REPUBLIKA.CO.ID, JAKARTA -- Pemerintah DKI Jakarta diingatkan untuk mematuhi keputusan Mahkamah Konstitusi yang memerintahkan agar tersedia ruang merokok di lokasi perkantoran, gedung, hingga ruang publik.

Mahkamah Konstitusi dalam putusan uji materi Undang-Undang Nomor 36 Tahun 2009 tentang Kesehatan menegaskan pemerintah harus menyediakan tempat khusus merokok. Mahkamah berpendapat, bila pemerintah tidak menyediakan tempat khusus untuk merokok, hal itu akan menghilangkan hak publik.
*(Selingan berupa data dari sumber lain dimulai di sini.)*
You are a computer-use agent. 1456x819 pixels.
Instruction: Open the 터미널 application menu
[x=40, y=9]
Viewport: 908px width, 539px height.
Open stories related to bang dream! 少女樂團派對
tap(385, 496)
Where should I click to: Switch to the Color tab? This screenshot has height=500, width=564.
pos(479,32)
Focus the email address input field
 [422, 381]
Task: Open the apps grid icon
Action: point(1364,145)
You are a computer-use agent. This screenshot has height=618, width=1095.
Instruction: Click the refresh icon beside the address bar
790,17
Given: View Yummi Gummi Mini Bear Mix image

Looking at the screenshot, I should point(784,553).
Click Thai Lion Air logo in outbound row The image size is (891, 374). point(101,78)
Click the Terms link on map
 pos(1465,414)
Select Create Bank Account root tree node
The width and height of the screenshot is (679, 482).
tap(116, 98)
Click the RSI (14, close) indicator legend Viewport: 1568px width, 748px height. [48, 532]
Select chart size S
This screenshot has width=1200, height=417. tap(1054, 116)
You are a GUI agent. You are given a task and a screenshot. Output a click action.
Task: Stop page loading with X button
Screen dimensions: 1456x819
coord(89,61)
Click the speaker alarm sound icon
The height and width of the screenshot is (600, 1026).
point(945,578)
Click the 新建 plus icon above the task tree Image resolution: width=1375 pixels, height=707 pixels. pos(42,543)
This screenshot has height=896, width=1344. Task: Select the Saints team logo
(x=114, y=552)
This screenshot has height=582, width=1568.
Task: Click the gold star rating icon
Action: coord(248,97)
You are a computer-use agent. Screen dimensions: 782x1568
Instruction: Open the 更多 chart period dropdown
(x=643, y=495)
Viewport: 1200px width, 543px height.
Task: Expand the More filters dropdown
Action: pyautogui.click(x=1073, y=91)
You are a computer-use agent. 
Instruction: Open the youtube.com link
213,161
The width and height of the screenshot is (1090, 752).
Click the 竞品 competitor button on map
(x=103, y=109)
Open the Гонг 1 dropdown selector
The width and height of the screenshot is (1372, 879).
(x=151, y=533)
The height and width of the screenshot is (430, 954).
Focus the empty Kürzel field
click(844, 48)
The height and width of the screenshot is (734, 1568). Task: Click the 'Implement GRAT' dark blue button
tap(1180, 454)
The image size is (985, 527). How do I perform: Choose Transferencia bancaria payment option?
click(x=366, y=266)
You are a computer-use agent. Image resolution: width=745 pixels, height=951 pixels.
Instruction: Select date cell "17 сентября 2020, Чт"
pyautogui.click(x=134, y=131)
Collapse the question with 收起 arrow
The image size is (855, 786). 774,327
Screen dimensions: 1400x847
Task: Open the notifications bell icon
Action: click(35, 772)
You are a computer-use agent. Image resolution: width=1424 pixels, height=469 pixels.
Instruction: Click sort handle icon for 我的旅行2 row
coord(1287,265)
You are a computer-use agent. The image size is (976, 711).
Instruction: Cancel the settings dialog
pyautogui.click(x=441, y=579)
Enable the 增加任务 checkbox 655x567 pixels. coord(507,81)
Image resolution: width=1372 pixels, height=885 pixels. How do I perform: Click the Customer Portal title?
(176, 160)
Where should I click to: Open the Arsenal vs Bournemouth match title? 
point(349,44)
Pasalnya, merokok adalah perbuatan yang legal secara hukum.

Adapun terkait hasil survei yang dirilis salah satu harian nasional dengan mengutip data dari YLKI dan kelompok antitembakau, bahwa "Jakarta Belum Bebas dari Asap Rokok", tidak bisa direduksi dengan menghilangkan hak-hak perokok.

 

"Tidak ada pilihan lain, pemerintah daerah harus mematuhi isi putusan MK yang memerintahkan disediakan ruang khusus merokok, memangnya ruang publik itu hanya untuk mereka yang tidak merokok, itu jelas tidak adil," kata pengamat hukum bisnis Margarito Kamis, saat dihubungi media, Senin (15/8).

Menurut Margarito, aturan-aturan yang kian memojokkan perokok tak lain tak bukan hanya akal-akalan para pesaing industri tembakau Indonesia. "Ini hanya akal akalan para pesaing dalam dunia bisnis saja," ujarnya.

Margarito menegaskan, pemerintah daerah, tidak usah berkelit dengan memberi argumen macam-macam membatasi gerak perokok dengan dalih melindungi yang tidak merokok. "Tidak usah berkelit karena putusan MK itu lebih kuat ketimbang aturan pemerintah daerah, jangan sampai ruang publik itu dimiliki kelompok tertentu, yang tidak merokok saja. Jika pemda memaksakan melarang semua tempat untuk merokok, maka pemda itu hanya cari citra memenuhi kepentingan sekelompok pihak tertentu," ucap dia menegaskan.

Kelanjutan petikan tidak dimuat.